Stopping the subway line at Arbutus, and forcing UBC commuters to switch to buses, will only push all the current problems of travel-mode change at Broadway and Commercial to Broadway and Arbutus, with all the attendant loss of speed, convenience and ridership. To be clear, the reason the Broadway SkyTrain line is currently funded only as far as Arbutus has nothing to do with a business case, or ridership patterns, or any other rational evidence-based argument. It is political. The Mayors' Council represents 22 different Metro Vancouver municipalities. Decision-making is by consensus. There was only so much federal and provincial government money to be spread around between all the competing municipal wish lists, and the City of Vancouver couldn’t be seen to get more than its ‘fair’ share, with other municipalities getting less. That would have fatally undermined the necessary political support for the Mayors' Council's 10 year Transportation Plan.


So the new Broadway line is funded only as far as Arbutus Street, which is not quite half way between the current end of the Millennium Line and UBC, and hardly a major urban node.

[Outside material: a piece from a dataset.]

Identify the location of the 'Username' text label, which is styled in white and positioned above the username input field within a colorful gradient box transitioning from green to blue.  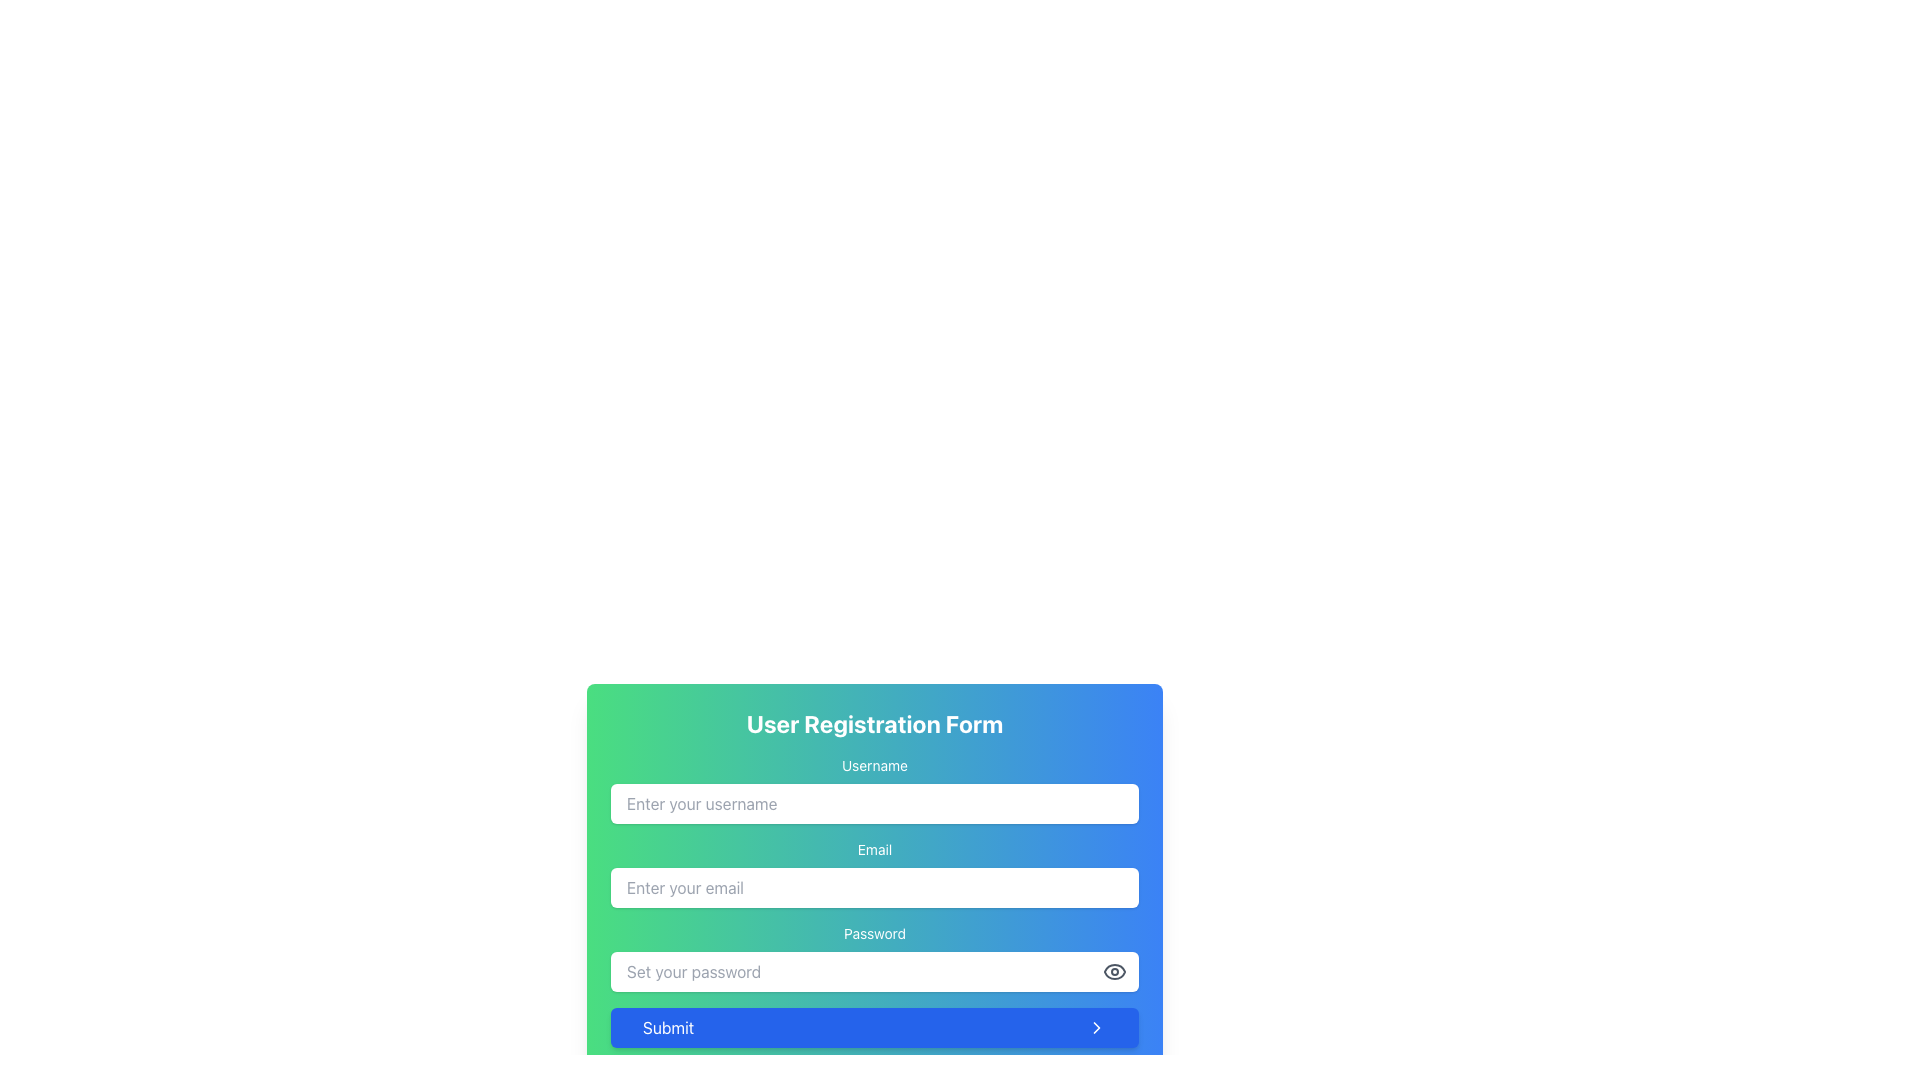
(874, 765).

Getting the line extended all the way to UBC is the big prize and eventual payoff, in terms of ridership, reducing traffic congestion and emissions, and shifting more people into using public transit. It will be a game changer for the entire region, just as the Canada Line has been.


While I generally agree with those who think that the SkyTrain technology is inadequate and undersized, other experts have argued for its operational efficiencies, which I acknowledge. However, having built most of the region's rapid transit system using this technology, we are now stuck with SkyTrain, at least until the basic network is fully built out and the region can switch to something more updated and/or add a surface transit system as well. It makes no sense to switch travel modes or technologies at Arbutus, if that means commuters having to transfer off SkyTrain to a different vehicle (either at or below grade). So let’s get on with it and finish this line already to UBC, which is where the vast majority of riders will be travelling to/from. It’s years overdue. And while it is clearly more expensive than LRT or rapid buses, both of which also have their rightful place in the public transit toolkit, it’s not going to get any cheaper to build if we wait. I predict that once the Broadway SkyTrain line is built to UBC and the region sees the full benefits, folks will look back on this decision one day and wonder what the fuss was all about.